Restate everything from the line containing "You are a computer-use agent." down to the end of the records, swapping "Toggle" for "Switch" and leaving the rest unchanged. Omit the pictures from your answer.

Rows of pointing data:
______

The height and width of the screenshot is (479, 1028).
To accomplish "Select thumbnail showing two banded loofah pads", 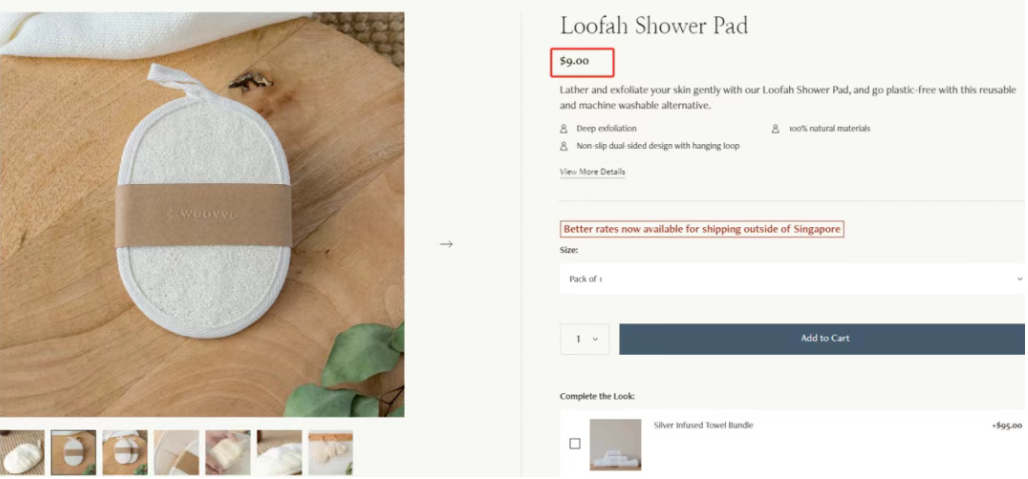I will click(x=125, y=452).
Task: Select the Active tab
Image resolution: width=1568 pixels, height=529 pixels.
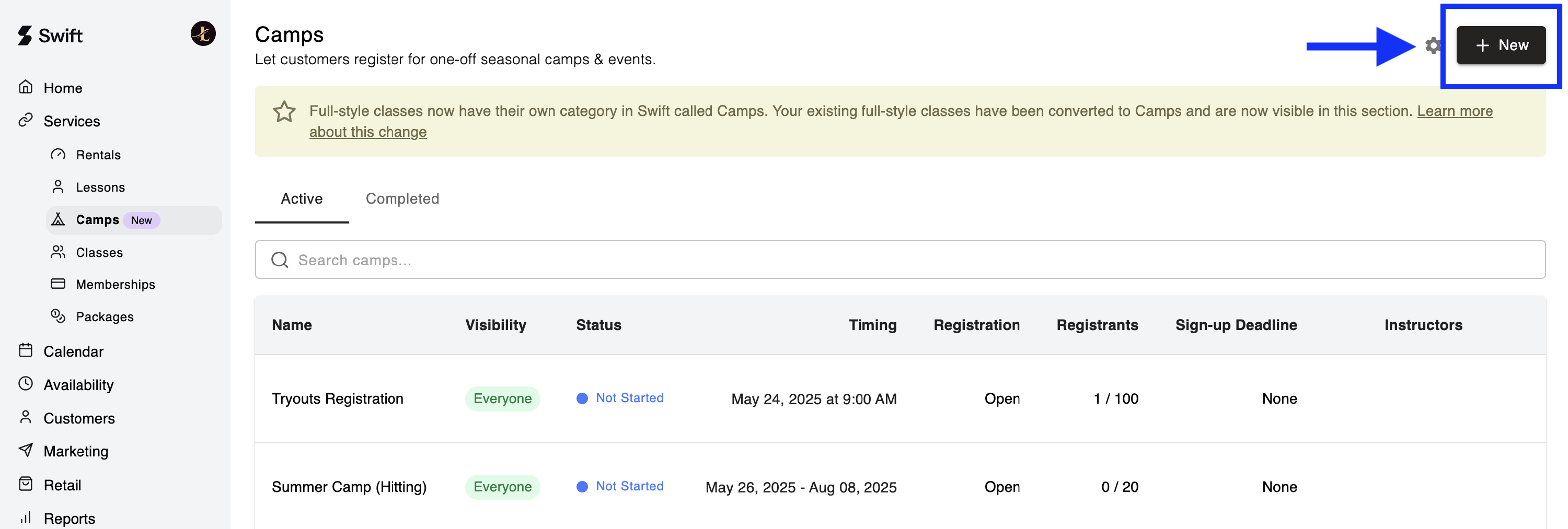Action: click(301, 199)
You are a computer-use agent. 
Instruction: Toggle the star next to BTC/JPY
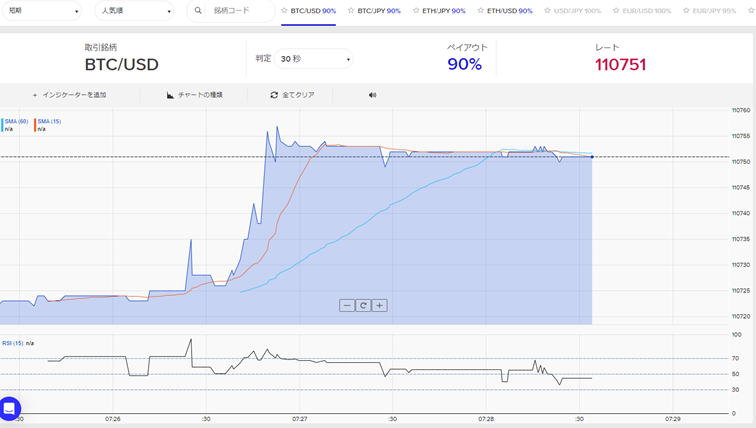tap(351, 11)
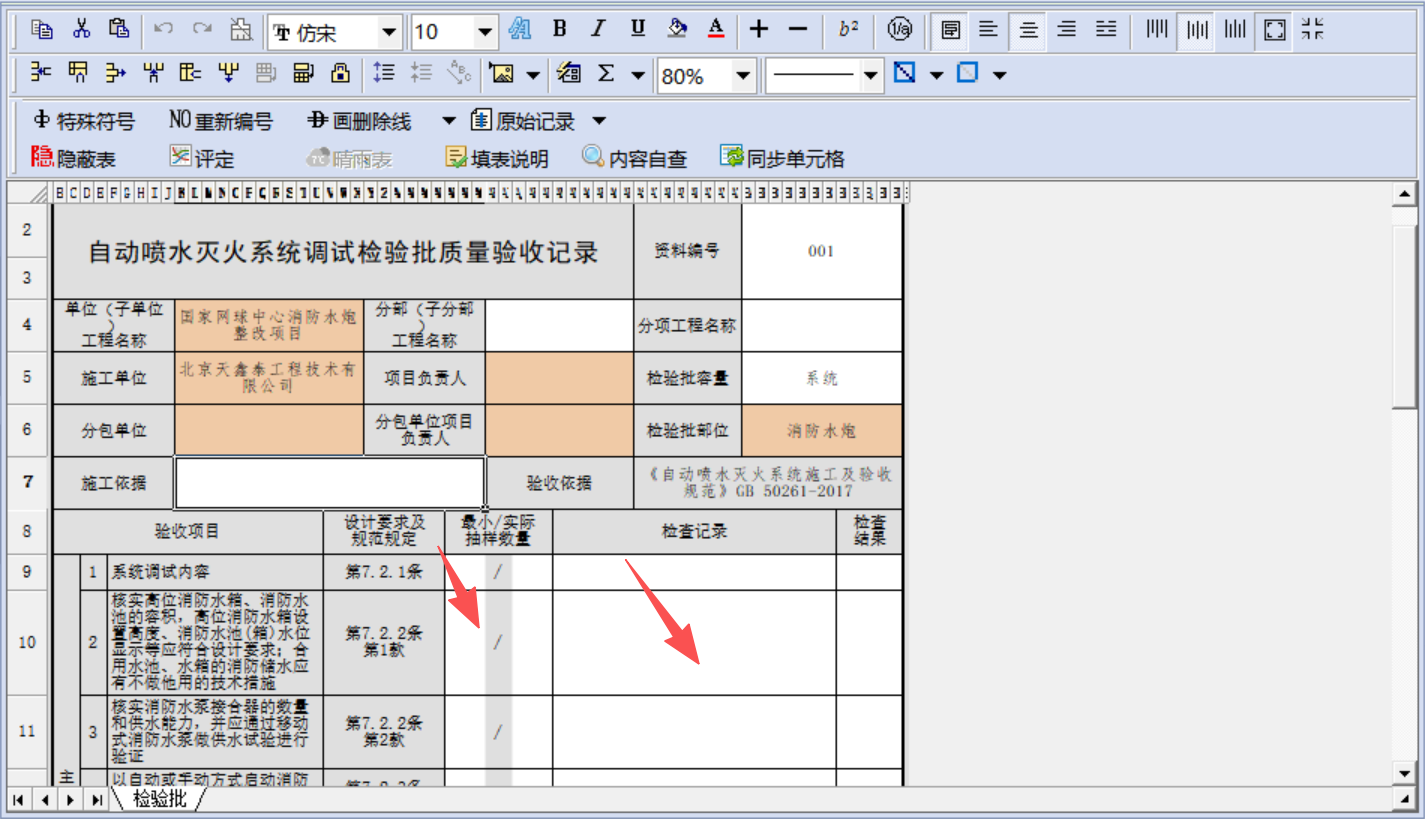The width and height of the screenshot is (1425, 819).
Task: Click the Cut scissors icon
Action: click(81, 30)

______

▶ [REPLY]:
You are a computer-use agent. 
Instruction: Switch the star next to BTC/JPY
tap(351, 11)
The width and height of the screenshot is (1425, 819).
Task: Click the Cut scissors icon
Action: click(81, 30)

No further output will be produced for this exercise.